Bespoken Word – My favorite hacks for staying warm this winter, and most of them are free!

Riders in snow
(Image credit: GuyKesTV)

If you’re on the Northern half of the world ball you’re probably shivering as soon as you think of riding at the moment. The temptation is to drop a ton of cash on new miracle kit that promises to keep you magically warm however far the mercury drops in the thermometer.

Before you risk wasting a load more money on chasing cold comfort, I thought I’d share a list of my favorite tips for boosting warmth whatever your wearing. And seeing as a lot of them date from when I was a totally skint archaeologist who spent winters slopping about in trenches that made the Somme look like St Kitts, most of them won’t even cost you a thing.

Before the ride

The vast majority of tips here are about retaining heat rather than losing it at every opportunity, and that starts the second you know you’re going for a ride. Put your riding gear somewhere warm and keep it there until the second you put it on. Whether that’s the radiator or the windscreen heater slots in your van on the drive there, if your gloves/socks/boots are warm when you pull them on you’re not immediately losing several degrees in your digits that you might never get back. Keep the rest of your kit as warm as possible too, don’t leave it in a freezing garage or back of the van or you’re losing heat before you even set off.
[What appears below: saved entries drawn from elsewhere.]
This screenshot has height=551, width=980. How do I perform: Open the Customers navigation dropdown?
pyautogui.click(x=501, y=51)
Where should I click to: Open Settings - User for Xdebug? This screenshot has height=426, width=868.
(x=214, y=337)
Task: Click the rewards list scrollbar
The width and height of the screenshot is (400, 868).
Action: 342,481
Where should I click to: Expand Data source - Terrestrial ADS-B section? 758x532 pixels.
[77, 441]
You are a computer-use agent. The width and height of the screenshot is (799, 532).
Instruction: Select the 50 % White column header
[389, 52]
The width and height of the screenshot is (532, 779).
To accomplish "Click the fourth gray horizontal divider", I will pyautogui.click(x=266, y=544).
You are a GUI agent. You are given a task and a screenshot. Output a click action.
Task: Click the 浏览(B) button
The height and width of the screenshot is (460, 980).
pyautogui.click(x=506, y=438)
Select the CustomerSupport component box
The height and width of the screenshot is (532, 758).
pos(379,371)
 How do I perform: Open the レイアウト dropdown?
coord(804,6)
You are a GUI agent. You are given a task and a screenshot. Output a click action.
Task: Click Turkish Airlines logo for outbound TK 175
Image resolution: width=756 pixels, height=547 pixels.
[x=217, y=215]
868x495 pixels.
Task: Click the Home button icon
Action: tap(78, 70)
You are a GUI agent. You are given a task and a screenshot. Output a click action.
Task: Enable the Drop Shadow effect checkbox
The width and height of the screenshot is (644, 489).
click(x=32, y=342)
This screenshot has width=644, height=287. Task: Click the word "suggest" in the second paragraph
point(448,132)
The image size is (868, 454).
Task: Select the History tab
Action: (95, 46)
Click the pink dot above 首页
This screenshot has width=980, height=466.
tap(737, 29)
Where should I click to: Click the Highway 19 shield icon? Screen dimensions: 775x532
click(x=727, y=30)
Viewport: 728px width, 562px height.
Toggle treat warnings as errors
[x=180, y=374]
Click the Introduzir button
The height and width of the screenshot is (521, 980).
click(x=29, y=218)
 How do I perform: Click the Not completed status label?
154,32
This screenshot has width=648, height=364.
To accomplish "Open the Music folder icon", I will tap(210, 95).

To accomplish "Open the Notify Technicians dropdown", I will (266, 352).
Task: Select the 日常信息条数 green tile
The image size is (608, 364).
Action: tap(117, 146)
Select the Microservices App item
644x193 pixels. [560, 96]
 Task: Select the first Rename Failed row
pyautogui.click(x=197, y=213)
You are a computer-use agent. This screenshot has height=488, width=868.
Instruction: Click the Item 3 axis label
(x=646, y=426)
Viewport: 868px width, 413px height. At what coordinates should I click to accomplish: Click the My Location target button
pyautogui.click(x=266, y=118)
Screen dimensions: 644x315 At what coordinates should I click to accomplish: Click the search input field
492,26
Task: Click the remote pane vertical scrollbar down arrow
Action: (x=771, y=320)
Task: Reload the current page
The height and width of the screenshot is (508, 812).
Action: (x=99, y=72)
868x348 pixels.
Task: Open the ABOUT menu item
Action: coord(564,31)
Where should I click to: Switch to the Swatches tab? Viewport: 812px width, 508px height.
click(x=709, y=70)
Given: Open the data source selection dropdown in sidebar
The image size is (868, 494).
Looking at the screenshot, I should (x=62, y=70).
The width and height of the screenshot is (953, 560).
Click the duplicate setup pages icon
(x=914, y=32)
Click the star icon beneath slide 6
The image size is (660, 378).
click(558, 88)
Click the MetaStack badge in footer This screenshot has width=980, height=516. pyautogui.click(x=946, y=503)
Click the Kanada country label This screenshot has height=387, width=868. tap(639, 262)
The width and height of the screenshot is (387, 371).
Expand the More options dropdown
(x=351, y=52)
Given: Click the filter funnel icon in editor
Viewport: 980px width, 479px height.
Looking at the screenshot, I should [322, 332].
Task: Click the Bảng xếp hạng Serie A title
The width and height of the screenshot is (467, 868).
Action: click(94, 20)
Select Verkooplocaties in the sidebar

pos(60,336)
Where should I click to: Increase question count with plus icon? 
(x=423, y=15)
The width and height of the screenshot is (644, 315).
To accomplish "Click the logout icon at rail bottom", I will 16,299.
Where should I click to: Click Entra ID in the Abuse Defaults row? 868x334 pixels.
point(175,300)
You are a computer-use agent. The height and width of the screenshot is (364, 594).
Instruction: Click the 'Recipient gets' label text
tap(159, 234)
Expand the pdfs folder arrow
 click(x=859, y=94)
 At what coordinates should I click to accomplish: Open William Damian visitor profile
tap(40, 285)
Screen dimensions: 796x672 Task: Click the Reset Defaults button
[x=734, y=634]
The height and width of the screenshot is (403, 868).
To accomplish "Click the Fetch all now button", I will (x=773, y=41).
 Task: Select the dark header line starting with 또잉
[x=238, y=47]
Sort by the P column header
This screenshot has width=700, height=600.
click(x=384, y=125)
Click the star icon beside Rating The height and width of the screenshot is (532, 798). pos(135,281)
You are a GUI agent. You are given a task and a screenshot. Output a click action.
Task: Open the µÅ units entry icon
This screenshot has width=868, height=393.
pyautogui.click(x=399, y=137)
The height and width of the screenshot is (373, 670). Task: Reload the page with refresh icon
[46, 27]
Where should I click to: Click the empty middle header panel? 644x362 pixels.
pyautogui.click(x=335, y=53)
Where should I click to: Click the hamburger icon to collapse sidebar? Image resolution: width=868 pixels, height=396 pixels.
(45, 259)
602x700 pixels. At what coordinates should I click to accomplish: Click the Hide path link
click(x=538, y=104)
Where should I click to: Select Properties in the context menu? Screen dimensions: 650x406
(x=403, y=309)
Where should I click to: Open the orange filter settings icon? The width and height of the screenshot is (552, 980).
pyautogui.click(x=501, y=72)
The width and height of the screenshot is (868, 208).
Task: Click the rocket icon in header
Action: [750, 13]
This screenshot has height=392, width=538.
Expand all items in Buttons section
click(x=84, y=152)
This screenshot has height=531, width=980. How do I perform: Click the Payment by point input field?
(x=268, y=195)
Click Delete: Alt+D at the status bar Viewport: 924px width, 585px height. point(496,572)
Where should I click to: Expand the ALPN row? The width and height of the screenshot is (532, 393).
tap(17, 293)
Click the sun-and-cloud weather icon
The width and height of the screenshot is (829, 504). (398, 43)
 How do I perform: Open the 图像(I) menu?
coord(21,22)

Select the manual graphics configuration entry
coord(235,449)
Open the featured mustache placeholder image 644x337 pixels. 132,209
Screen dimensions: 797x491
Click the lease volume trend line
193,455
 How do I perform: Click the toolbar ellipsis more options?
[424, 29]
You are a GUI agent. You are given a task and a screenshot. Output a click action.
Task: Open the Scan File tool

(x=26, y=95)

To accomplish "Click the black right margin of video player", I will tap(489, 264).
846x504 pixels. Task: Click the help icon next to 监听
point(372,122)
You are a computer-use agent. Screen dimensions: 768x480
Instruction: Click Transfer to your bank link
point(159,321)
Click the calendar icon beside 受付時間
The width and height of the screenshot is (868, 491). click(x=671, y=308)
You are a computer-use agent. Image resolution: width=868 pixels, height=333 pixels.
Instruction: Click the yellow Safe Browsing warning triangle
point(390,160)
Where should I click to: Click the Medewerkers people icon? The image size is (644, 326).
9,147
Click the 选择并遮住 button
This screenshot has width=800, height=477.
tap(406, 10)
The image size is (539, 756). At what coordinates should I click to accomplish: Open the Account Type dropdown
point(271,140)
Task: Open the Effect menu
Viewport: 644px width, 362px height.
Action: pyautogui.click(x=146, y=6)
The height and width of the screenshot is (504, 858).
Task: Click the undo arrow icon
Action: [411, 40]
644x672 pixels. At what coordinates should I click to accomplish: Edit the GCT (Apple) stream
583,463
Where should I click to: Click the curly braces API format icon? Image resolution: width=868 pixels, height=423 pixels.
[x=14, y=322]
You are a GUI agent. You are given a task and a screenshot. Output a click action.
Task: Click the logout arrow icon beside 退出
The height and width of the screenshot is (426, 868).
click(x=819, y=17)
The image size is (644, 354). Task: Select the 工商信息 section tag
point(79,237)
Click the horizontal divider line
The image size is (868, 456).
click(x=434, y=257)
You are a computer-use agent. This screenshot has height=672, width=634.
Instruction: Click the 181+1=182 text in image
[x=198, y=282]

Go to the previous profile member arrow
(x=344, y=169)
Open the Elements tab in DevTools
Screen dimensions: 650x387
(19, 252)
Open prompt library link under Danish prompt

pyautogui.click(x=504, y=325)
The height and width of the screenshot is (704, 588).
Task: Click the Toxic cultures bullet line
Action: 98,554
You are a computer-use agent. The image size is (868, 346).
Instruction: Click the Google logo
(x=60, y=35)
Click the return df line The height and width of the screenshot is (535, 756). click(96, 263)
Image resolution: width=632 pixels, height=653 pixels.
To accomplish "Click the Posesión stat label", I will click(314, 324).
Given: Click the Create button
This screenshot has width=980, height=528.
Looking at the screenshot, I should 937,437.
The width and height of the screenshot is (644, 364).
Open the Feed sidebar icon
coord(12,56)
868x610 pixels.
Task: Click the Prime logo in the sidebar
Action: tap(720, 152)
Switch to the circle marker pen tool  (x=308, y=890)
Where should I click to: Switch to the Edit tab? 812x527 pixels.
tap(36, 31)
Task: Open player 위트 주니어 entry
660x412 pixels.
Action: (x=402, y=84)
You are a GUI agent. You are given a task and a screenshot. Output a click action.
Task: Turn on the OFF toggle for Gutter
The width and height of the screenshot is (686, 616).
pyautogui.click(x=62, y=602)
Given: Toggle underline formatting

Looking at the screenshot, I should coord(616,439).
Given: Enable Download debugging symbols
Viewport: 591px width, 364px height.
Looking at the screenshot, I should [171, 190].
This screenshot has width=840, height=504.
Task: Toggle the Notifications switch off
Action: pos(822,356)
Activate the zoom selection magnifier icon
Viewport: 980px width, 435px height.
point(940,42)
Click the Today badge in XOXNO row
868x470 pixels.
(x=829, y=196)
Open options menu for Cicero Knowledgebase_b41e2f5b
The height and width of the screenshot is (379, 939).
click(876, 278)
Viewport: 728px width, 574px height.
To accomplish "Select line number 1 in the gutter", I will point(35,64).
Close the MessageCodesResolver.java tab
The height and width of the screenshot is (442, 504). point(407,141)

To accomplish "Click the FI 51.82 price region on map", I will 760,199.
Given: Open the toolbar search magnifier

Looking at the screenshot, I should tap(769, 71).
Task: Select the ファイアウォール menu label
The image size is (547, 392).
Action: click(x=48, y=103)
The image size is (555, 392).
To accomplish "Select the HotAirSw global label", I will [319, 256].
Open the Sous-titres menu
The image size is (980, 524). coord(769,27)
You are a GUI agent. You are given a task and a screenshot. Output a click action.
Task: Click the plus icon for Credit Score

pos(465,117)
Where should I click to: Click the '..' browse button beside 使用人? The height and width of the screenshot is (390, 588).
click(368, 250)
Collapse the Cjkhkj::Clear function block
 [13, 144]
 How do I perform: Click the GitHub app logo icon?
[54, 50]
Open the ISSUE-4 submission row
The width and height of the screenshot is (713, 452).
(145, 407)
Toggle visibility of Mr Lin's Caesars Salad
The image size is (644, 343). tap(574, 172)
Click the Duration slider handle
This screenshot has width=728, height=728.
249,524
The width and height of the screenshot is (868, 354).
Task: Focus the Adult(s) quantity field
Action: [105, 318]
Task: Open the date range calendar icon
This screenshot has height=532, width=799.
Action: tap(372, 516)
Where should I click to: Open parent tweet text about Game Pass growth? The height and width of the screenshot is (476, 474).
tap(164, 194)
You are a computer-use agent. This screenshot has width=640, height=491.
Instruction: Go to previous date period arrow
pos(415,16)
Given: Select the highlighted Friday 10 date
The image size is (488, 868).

In contrast, don’t wrap up super warm on the drive there or while getting ready at home. In fact try and strip down as far as possible without the police getting involved. That way your body will turn up the thermostat itself, so adding your ride gear will feel cost straight away rather than going into freezing freefall when you swap that super cosy jacket for something skimpy.

Hot tip #1
Beware of hot radiators melting waterproof socks, base layers or anything synthetic. Also, sweaty winter boots steaming and stinking up the lounge might lose you more domestic credit points than cosy toes are worth.

Gloves warming in a van

It sounds obvious, but the best way to stay warm is to not let things get cold in the first place (Image credit: GuyKesTV)

Starting the ride

Keep the transfer from warm to wheels rolling as short and warm as possible too. Put your gloves on for pulling bikes out of cars, putting wheels on etc. rather than handling cold metal barehanded. Use an old foam mat or piece of carpet to stand on as you get changed and get your pre-warmed boots/shoes on ASAP – even if that means your trousers and pads are still round your shins.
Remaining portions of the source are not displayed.